Jonny menjelaskan, terdapat tiga klaster usaha dengan skema tarif royalti yang berbeda. Untuk usaha kuliner bermusik seperti restoran dan kafe, tarif royalti ditetapkan berdasarkan jumlah kursi.
“Royalti pencipta sebesar Rp60 ribu per kursi per tahun dan royalti hak terkait Rp60 ribu per kursi per tahun. Jadi totalnya Rp120 ribu per kursi per tahun,” jelasnya.
Sementara itu, untuk usaha pub dan bistro, penghitungan royalti didasarkan pada luas area usaha.
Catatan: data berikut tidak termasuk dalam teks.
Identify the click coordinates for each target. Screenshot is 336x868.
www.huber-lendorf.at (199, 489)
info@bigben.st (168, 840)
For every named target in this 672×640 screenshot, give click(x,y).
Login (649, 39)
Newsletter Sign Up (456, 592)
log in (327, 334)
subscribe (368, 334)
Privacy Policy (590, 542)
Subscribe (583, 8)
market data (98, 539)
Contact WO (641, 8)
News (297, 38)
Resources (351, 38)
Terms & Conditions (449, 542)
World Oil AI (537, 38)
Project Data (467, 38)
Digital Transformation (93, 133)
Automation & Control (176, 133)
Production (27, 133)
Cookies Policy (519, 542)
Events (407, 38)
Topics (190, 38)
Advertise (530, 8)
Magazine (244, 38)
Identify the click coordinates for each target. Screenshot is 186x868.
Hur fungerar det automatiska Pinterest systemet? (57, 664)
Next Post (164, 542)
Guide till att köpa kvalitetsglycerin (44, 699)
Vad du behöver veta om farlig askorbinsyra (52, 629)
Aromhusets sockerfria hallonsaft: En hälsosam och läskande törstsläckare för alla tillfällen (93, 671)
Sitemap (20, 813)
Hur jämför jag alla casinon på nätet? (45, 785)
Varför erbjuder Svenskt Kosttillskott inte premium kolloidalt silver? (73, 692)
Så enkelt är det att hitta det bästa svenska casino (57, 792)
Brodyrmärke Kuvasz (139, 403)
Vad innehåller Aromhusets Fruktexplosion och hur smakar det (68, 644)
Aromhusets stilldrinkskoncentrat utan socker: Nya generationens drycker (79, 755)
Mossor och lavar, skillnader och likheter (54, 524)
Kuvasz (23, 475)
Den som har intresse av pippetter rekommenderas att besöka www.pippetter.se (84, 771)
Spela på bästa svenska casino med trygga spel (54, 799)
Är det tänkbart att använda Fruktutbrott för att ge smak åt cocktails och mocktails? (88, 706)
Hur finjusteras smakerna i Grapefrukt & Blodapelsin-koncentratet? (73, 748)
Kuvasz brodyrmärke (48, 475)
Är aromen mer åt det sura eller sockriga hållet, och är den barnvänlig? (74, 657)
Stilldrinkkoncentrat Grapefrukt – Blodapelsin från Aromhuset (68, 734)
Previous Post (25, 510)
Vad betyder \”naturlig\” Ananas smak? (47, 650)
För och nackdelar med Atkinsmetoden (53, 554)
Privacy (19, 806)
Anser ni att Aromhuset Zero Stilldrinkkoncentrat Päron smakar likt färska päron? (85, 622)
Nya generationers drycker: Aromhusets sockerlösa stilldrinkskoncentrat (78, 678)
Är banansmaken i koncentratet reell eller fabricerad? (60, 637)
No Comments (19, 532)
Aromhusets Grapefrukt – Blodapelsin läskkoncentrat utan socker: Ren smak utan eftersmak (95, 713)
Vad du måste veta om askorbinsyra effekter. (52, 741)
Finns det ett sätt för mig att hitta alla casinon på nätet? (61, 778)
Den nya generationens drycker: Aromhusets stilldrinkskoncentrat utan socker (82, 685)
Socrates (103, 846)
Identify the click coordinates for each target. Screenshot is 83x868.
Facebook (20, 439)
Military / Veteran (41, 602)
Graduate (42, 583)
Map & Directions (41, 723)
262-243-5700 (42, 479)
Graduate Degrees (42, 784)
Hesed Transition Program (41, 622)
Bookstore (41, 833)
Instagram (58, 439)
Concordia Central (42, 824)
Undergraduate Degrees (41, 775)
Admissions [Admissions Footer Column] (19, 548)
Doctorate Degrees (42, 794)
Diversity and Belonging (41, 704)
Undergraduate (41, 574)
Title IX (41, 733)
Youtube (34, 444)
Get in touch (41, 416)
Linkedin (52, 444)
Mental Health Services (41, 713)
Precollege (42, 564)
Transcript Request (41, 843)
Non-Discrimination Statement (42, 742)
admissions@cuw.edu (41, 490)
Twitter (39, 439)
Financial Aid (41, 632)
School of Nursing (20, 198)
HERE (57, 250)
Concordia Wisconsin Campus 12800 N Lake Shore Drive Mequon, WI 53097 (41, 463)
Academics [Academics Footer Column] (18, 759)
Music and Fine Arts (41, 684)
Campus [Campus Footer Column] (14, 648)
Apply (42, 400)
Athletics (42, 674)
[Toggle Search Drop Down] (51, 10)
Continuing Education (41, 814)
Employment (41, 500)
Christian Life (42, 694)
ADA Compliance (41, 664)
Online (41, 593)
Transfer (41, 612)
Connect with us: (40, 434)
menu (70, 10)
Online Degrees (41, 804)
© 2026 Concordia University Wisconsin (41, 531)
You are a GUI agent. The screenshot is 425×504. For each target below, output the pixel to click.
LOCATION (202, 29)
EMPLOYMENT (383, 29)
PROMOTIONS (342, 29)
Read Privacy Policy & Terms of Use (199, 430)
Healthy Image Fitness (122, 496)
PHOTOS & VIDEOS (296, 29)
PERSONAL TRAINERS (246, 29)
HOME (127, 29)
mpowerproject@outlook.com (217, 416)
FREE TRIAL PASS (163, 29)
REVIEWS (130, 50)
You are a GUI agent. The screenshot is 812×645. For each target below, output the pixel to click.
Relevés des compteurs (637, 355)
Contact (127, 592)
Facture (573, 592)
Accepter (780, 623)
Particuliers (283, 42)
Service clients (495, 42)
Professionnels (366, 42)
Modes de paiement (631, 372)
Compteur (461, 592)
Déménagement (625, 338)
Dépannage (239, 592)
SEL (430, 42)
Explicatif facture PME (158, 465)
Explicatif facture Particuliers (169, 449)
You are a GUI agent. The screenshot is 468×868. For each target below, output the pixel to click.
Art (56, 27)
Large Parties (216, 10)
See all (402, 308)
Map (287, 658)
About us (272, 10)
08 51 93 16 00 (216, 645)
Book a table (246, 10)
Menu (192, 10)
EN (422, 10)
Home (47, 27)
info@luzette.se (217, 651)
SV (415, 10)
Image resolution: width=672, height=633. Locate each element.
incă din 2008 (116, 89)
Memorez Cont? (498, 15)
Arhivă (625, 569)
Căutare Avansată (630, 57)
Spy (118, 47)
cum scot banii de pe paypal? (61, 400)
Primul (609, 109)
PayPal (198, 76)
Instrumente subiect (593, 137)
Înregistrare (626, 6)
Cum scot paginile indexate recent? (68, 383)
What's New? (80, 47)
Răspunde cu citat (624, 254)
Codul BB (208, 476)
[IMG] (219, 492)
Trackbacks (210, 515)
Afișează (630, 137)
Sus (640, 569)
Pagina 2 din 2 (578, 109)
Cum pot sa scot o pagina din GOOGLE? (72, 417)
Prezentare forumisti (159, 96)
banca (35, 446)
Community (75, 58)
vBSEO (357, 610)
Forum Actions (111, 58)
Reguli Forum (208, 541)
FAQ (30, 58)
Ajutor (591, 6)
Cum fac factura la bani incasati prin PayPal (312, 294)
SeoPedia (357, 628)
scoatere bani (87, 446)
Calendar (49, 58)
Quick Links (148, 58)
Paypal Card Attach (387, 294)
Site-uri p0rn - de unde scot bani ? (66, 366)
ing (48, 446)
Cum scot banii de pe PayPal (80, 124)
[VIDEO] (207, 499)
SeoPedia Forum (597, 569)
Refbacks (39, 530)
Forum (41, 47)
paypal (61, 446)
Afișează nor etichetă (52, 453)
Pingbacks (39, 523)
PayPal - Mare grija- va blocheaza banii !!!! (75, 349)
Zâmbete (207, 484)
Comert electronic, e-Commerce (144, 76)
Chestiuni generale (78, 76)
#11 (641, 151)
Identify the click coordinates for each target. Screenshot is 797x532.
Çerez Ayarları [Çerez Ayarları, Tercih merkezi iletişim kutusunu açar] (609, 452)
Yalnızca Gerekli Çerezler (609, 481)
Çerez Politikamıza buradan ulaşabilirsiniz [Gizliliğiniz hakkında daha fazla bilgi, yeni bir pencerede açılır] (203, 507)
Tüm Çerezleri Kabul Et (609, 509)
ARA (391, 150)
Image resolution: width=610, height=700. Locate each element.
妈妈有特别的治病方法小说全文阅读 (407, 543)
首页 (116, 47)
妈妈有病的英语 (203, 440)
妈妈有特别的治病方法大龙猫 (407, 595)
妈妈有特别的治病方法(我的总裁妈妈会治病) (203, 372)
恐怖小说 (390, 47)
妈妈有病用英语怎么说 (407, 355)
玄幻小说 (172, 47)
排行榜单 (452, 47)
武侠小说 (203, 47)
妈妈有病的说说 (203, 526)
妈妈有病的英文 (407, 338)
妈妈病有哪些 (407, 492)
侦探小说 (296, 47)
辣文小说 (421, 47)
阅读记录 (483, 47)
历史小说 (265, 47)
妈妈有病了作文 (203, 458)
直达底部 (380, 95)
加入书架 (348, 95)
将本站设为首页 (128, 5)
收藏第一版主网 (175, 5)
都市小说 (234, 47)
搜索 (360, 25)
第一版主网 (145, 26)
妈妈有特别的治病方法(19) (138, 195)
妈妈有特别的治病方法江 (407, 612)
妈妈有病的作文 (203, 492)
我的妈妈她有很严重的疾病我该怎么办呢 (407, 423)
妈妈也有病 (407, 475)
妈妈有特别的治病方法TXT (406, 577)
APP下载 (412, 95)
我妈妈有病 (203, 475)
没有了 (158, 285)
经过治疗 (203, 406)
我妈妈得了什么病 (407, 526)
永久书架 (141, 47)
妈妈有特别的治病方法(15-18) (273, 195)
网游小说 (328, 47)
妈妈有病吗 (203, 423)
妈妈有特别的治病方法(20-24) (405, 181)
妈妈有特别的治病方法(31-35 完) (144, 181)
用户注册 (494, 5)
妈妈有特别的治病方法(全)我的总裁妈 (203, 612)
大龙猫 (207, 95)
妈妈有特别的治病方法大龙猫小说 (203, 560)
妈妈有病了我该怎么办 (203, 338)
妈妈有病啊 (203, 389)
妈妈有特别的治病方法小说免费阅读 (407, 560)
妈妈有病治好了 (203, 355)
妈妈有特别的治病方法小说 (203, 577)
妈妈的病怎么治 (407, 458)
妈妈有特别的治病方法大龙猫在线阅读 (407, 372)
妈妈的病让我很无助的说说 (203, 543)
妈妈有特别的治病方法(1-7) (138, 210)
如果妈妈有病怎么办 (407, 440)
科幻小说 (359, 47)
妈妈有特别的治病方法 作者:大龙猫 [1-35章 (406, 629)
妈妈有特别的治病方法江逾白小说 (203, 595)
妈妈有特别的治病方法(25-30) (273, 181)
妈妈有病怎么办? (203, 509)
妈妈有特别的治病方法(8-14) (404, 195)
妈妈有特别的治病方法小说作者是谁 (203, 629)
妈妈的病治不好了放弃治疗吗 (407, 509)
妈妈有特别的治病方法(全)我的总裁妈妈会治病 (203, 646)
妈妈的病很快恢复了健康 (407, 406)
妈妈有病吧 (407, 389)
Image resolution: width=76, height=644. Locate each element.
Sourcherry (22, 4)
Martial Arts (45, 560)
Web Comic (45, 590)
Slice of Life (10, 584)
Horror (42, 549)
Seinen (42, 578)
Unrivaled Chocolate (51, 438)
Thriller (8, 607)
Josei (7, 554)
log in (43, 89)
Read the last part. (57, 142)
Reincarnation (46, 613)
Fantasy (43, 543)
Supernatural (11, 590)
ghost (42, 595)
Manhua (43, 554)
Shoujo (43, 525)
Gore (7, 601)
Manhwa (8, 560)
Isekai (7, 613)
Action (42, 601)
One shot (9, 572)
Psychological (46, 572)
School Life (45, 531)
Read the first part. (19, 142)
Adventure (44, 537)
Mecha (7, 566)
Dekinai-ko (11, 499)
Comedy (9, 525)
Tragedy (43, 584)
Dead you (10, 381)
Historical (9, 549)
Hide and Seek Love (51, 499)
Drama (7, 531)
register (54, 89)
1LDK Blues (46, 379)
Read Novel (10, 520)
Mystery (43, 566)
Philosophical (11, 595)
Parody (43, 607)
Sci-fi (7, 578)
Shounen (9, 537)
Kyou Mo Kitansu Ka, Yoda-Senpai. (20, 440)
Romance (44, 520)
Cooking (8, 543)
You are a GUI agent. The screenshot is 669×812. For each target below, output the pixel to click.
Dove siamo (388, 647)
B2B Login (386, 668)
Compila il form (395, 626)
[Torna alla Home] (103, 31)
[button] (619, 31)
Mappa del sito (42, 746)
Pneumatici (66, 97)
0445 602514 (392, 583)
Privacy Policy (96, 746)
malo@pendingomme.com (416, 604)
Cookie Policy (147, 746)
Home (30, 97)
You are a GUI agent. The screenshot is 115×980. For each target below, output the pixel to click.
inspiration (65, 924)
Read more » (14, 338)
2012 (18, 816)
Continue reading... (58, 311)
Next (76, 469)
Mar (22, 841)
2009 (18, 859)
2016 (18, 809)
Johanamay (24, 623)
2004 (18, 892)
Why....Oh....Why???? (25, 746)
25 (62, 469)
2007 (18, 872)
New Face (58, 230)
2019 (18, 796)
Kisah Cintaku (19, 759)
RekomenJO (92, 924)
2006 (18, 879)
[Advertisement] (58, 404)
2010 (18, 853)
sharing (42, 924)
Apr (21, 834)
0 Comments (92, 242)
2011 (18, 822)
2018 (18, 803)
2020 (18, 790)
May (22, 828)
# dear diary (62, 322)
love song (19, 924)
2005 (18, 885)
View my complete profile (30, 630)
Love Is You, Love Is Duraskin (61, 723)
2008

Tarif royalti pencipta dan hak terkait masing-masing sebesar Rp180 ribu per meter persegi per tahun.
Adapun untuk diskotik dan klub malam, royalti pencipta dikenakan sebesar Rp250 ribu per meter persegi per tahun, sedangkan royalti hak terkait sebesar Rp180 ribu per meter persegi per tahun. Ketentuan ini merujuk pada Keputusan Menteri Hukum dan HAM Nomor HKI.2.OT.03.01-02 Tahun 2016 tentang pengenaan tarif royalti.
Jonny menegaskan, seluruh pembayaran royalti dilakukan melalui satu pintu, yakni LMKN, yang kemudian bertugas mendistribusikannya kepada para pemegang hak cipta dan hak terkait.
“Distribusi dilakukan oleh LMKN, baik kepada pencipta yang tergabung dalam LMK maupun yang berada di luar negeri. Jadi meskipun menggunakan lagu asing, hak penciptanya tetap diberikan,” tambahnya.
Ia juga menjelaskan bahwa Direktorat Jenderal Kekayaan Intelektual (DJKI) Kementerian Hukum berperan sebagai regulator dan pembina dalam sistem pengelolaan royalti. Selain menetapkan kebijakan, DJKI juga aktif melakukan sosialisasi agar pelaku usaha memahami kewajiban serta pentingnya perlindungan hak cipta.
Penerbitan surat edaran tersebut sekaligus memperkuat Peraturan Pemerintah Nomor 56 Tahun 2021 tentang pengelolaan royalti hak cipta lagu dan/atau musik di Indonesia.